YOUR TASK :: For every line in the records that has the word "axis", make a copy.

______________________________

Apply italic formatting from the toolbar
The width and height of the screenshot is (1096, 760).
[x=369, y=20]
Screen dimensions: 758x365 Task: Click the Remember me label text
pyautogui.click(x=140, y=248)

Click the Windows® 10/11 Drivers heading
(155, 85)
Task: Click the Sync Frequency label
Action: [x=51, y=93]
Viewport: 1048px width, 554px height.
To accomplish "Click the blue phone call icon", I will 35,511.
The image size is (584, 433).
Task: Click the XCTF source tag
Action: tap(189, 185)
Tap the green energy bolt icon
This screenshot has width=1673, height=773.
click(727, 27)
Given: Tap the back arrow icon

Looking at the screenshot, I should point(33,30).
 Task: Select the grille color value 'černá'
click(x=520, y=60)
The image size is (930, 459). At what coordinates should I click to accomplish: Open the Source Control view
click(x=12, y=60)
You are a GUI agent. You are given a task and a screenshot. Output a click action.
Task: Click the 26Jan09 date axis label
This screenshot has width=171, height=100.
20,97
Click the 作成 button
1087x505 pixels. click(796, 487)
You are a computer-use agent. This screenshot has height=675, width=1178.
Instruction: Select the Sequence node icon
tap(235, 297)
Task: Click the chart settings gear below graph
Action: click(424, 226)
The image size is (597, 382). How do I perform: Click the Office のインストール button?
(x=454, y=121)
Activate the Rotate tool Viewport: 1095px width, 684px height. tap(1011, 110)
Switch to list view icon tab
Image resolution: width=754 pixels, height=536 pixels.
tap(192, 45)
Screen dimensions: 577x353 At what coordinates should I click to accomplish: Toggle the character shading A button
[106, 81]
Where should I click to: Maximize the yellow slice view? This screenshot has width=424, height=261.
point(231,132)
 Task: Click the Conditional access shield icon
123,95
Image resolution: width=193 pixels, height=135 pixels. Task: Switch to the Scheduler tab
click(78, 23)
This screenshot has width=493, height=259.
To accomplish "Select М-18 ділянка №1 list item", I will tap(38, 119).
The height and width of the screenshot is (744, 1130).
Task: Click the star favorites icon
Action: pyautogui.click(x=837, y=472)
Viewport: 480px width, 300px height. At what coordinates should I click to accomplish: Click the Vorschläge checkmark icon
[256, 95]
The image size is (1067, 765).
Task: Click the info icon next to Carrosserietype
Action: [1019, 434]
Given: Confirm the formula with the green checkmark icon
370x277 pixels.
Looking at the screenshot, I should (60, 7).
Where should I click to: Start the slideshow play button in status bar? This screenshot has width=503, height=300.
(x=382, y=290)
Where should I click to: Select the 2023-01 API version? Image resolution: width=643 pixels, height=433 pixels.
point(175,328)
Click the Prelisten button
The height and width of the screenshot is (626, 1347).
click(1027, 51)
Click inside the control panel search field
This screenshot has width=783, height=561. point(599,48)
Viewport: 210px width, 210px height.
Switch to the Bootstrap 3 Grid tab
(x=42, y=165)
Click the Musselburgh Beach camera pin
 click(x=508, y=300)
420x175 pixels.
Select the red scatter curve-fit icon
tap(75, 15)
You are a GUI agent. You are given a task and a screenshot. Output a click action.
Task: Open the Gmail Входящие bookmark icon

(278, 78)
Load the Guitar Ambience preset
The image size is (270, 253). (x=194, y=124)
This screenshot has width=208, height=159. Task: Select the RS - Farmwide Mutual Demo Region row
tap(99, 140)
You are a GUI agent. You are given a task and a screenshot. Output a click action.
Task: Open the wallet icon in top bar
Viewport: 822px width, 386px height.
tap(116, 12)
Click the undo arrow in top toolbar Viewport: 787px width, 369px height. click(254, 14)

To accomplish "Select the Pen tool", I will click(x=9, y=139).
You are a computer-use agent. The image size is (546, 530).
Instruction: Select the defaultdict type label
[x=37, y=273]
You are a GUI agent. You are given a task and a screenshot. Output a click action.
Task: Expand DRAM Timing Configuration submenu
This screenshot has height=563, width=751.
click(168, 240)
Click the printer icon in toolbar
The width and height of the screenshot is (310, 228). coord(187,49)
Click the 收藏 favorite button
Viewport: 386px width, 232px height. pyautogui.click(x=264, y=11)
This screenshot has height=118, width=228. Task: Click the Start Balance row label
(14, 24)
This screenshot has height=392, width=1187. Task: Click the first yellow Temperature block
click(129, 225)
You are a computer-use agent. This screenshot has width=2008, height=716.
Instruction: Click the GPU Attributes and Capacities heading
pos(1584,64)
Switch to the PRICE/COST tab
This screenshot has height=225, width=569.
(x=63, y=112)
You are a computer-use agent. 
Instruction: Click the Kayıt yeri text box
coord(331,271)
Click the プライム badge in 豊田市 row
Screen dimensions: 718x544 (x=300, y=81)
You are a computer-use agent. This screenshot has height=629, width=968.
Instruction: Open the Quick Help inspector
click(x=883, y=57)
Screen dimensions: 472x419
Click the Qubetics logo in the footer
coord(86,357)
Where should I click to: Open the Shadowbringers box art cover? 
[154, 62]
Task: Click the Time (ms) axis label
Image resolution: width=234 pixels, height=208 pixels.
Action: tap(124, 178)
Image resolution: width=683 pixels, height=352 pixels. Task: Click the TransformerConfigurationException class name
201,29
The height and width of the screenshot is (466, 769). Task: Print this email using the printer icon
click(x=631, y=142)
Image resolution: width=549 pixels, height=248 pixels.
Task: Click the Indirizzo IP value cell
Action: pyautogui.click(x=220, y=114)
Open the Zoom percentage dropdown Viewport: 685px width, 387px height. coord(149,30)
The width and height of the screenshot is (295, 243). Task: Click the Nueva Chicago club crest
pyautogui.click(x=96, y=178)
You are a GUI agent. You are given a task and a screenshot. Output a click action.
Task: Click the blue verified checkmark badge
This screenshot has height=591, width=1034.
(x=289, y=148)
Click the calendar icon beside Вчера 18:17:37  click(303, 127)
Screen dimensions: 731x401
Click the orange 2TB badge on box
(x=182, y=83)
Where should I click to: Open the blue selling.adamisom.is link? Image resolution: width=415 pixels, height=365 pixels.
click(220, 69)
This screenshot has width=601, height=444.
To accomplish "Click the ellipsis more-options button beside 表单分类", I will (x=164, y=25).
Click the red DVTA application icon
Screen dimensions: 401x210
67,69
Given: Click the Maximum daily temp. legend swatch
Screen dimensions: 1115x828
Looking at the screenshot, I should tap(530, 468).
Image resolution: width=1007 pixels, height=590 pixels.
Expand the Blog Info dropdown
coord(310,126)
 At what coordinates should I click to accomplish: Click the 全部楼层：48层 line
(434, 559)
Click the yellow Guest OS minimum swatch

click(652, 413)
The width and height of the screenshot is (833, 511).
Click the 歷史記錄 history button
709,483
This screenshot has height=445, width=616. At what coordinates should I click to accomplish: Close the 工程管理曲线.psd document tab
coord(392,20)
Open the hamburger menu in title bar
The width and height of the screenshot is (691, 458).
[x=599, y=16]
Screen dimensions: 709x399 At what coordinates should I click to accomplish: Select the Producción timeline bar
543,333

______________________________

EXERCISE RESPONSE ::
Task: Click the 26Jan09 date axis label
Task: Click the Time (ms) axis label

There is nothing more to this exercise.